EXERCISE REQUIREMENTS -
Scan the listing that follows and report how many lines contain "контент". Write the number alone.

THE DATA -
•••••

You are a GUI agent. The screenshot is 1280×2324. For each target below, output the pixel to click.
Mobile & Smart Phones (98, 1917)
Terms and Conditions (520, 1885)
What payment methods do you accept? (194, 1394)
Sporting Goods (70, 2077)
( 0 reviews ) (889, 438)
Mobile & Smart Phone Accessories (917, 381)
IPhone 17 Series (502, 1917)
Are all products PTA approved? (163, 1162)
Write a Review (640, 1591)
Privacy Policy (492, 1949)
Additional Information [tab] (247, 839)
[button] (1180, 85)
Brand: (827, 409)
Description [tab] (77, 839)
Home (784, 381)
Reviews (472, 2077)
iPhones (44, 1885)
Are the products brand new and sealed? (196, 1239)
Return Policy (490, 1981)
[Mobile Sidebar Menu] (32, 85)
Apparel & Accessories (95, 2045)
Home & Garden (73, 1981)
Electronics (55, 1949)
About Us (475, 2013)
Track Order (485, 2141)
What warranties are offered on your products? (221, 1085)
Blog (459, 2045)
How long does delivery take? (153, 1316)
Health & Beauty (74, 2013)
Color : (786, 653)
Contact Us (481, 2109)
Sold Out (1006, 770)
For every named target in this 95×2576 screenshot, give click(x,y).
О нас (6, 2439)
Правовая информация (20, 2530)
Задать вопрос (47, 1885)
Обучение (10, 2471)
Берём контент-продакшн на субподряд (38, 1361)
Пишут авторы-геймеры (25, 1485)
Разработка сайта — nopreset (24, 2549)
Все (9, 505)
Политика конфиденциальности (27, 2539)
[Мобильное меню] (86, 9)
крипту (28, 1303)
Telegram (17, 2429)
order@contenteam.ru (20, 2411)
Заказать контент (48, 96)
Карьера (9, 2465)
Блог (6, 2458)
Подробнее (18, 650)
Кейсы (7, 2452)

•••••

WRITTEN RESPONSE -
2